Dans une troisième procédure, un homme, également «adepte de chemsex» selon le parquet, a été renvoyé devant le tribunal fin avril pour importation, acquisition, transport et cession de stupéfiants (3MMC, cocaïne, ecstasy et MDMA). Le 15 mars, le suspect, âgé d’une quarantaine d’années, avait été découvert seul et inconscient à son domicile par un personnel de ménage. Hospitalisé et interpellé à sa sortie de l’hôpital, il a reconnu devant les enquêteurs «organiser des soirées» chemsex et y «vendre des stupéfiants depuis 2021». «Aucun lien n’a pu être fait entre ces trois procédures», toutes confiées à la Division de la criminalité territoriale, a précisé le parquet de Bordeaux dans son communiqué.

Décupler le plaisir sexuel, l’excitation ou encore augmenter l’endurance

Dans un message posté sur X (anciennement twitter), l’addictologue William Lowenstein, président de SOS Addictions, sonne l’alerte autour de ces substances «achetées [dans] la rue» et recommande de ne pas consommer seul, «de faire tester les produits» ou bien de consommer «une mini dose d’abord».

De quelles substances parle-t-on ? Le GHB, pour acide gamma-hydroxybutyrique, est surnommé la «drogue du violeur», l’acide gamma-hydroxybutyrique peut être utilisé à des fins criminelles par des agresseurs qui souhaitent placer leur victime dans un état de sédation pouvant entraîner une amnésie. La 3MMC, pour 3-méthylméthcathinone, est une substance de synthèse appartenant à la famille des cathinones. Sa consommation ne se cantonne plus aux espaces accueillant la pratique du chemsex, généralement associé à la communauté gay sans lui être exclusif.
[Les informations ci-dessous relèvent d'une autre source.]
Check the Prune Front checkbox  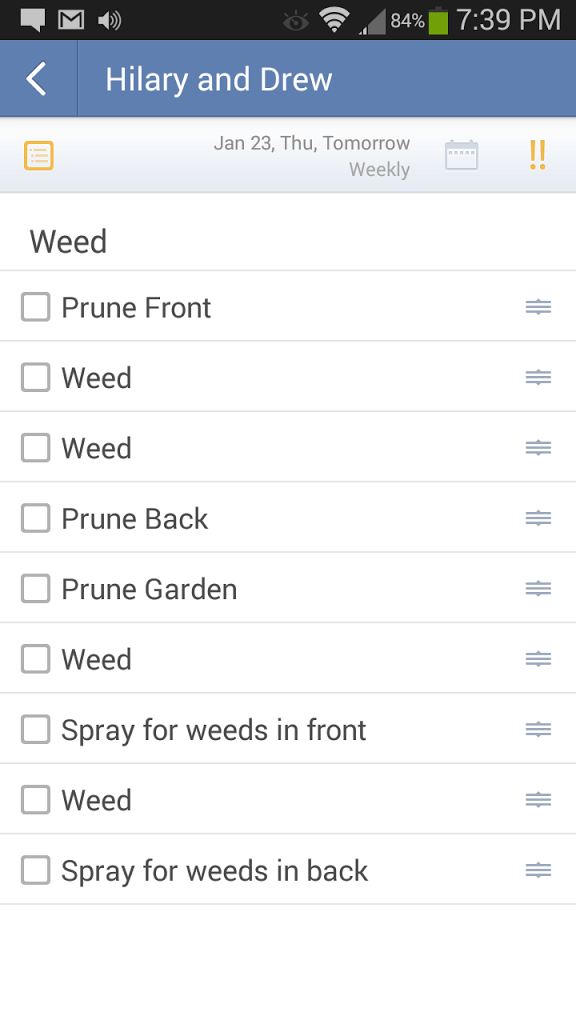tap(35, 307)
Cette molécule a fait irruption dans le milieu festif queer et les soirées alternatives technos où des personnes se définissant comme hétérosexuelles et ne pratiquant pas le chemsex consomment cette poudre blanche. Ces deux drogues de drogues de synthèse sont souvent prisées des usagers de «chemsex», car leurs effets décupleraient le plaisir sexuel, l’excitation ou encore permettraient d’augmenter l’endurance.

Le «chemsex» est apparu dans les années 2000 et la pratique a été favorisée ces dernières années par les applications de rencontre comme Grindr, pour des sexparties sur un temps long (un week-end, plusieurs jours d’affilée). Outre les risques de surdose ou liés à l’injection de stupéfiants, cette pratique peut entraîner une fatigue intense, avec des effets de déprime, d’anxiété et de paranoïa chez ses adeptes les plus assidus.